[Material for the task]:
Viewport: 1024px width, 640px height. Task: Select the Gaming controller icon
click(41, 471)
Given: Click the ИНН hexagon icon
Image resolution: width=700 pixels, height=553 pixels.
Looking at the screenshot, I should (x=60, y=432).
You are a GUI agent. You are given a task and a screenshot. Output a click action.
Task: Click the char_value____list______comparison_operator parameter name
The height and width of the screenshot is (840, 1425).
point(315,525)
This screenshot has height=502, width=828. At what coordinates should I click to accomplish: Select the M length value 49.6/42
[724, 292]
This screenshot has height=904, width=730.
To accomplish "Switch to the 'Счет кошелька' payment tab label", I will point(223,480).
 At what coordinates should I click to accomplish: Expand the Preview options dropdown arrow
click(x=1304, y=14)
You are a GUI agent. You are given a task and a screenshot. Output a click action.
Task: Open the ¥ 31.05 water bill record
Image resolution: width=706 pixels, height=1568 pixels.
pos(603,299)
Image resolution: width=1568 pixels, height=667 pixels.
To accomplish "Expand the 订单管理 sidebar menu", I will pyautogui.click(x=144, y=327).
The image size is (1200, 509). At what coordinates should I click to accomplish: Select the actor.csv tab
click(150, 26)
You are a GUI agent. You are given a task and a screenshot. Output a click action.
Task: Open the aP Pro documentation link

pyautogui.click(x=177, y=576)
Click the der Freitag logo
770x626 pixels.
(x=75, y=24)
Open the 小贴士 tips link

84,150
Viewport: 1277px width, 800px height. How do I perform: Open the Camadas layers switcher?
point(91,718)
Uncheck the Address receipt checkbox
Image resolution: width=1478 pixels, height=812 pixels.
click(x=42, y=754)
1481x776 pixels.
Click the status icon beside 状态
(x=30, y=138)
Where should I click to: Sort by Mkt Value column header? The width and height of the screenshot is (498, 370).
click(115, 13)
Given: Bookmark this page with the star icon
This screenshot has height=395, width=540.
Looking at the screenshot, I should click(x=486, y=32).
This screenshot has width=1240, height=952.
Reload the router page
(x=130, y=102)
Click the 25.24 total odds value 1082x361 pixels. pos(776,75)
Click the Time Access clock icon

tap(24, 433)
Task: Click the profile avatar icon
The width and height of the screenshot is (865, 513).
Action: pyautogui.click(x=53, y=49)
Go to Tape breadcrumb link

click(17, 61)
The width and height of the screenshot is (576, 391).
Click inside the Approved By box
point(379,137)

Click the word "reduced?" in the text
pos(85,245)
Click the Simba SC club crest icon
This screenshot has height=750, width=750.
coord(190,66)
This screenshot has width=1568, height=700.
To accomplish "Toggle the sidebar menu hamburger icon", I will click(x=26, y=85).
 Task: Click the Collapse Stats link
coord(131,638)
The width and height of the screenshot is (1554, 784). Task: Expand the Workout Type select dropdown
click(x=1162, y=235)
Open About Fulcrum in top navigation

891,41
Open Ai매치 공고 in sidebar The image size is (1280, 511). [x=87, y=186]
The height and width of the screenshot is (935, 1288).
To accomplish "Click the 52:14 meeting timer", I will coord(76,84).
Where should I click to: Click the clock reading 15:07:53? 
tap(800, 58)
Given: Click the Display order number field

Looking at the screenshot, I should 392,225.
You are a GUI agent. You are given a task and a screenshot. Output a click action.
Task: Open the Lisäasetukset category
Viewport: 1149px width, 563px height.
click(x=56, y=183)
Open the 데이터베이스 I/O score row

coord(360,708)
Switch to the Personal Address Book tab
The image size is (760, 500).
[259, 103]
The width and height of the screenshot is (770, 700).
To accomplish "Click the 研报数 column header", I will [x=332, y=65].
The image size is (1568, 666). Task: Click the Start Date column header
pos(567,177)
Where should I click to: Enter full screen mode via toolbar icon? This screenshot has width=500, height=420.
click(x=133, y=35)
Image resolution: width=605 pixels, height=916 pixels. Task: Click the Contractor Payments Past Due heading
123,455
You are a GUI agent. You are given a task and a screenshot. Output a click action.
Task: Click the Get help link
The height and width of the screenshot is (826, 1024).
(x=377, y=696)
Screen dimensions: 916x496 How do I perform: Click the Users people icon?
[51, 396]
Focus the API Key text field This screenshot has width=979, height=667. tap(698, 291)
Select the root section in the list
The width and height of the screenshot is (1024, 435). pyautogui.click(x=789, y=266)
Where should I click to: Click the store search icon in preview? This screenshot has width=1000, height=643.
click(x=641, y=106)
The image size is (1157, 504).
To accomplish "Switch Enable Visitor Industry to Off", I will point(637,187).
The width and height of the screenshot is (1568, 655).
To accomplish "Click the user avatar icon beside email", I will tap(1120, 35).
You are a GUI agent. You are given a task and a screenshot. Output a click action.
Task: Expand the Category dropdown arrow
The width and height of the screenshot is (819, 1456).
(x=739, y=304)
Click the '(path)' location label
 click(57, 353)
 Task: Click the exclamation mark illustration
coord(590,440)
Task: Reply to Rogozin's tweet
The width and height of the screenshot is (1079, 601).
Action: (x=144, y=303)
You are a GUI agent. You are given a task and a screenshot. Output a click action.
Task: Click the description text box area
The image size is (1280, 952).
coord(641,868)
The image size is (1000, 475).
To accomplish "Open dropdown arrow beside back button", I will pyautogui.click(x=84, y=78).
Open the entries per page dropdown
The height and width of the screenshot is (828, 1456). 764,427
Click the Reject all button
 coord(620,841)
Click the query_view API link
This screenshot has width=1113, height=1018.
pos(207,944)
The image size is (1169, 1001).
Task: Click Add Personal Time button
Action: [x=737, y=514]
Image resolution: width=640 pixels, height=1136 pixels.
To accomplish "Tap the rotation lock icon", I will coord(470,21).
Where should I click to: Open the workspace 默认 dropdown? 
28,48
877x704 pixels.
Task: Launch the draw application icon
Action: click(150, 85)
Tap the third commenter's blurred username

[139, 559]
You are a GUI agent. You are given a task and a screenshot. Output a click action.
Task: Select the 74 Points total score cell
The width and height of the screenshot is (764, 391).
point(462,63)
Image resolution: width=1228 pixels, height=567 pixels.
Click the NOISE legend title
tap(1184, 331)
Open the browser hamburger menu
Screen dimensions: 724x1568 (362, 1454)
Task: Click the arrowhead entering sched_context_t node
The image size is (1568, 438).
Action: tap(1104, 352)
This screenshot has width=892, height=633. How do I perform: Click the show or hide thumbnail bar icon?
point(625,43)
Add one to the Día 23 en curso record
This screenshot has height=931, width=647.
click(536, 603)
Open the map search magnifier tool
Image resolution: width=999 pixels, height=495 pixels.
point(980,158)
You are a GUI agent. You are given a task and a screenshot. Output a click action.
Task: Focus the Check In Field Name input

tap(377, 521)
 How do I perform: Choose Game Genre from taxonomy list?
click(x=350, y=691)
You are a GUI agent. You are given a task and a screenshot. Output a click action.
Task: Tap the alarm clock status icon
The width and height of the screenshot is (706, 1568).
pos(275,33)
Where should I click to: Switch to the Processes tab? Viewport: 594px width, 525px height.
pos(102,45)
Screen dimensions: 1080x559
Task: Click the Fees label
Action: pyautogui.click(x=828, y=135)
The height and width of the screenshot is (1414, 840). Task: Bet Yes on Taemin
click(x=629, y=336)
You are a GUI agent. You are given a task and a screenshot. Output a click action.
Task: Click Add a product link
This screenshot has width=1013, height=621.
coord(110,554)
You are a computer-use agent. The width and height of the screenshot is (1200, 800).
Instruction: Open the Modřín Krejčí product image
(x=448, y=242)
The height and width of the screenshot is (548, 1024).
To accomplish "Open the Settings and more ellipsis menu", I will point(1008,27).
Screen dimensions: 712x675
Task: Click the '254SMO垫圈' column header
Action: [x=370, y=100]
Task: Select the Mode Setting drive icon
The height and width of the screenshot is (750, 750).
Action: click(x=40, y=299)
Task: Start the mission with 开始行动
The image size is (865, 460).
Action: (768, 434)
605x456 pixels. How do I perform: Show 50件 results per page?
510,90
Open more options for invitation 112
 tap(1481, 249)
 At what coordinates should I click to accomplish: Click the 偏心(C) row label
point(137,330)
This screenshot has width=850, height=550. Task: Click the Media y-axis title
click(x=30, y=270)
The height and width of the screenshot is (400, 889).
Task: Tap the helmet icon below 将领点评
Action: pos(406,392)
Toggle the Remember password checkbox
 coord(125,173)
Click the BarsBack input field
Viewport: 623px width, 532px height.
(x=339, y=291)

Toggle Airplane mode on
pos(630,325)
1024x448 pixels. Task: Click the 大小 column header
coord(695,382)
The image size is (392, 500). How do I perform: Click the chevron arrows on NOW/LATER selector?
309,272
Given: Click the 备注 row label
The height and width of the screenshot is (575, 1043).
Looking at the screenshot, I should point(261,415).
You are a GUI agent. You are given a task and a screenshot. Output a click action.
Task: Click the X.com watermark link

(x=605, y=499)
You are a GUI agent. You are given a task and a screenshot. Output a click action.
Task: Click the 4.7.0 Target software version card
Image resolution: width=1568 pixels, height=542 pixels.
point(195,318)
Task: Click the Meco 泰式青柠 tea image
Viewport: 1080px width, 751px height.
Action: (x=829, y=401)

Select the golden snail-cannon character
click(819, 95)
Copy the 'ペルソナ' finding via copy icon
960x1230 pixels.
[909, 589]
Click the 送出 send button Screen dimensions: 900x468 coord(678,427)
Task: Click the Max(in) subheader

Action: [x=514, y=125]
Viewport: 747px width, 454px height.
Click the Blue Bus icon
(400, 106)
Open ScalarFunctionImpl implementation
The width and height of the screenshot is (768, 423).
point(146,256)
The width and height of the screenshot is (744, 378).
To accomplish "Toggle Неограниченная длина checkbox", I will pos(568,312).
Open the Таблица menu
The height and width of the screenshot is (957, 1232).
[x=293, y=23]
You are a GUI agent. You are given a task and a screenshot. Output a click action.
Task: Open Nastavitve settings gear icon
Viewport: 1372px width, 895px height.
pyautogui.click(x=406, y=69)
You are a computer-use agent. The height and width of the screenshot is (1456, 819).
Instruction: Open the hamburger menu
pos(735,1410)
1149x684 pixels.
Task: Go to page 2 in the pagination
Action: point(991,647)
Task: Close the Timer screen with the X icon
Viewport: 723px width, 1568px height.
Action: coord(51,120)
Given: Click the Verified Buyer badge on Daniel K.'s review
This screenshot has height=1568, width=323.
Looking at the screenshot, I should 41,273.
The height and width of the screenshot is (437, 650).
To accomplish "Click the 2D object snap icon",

[Exercise instructions]: Across the entries above, tally every line that includes the string "avatar", then state only the count.

[Answer for this exercise]: 2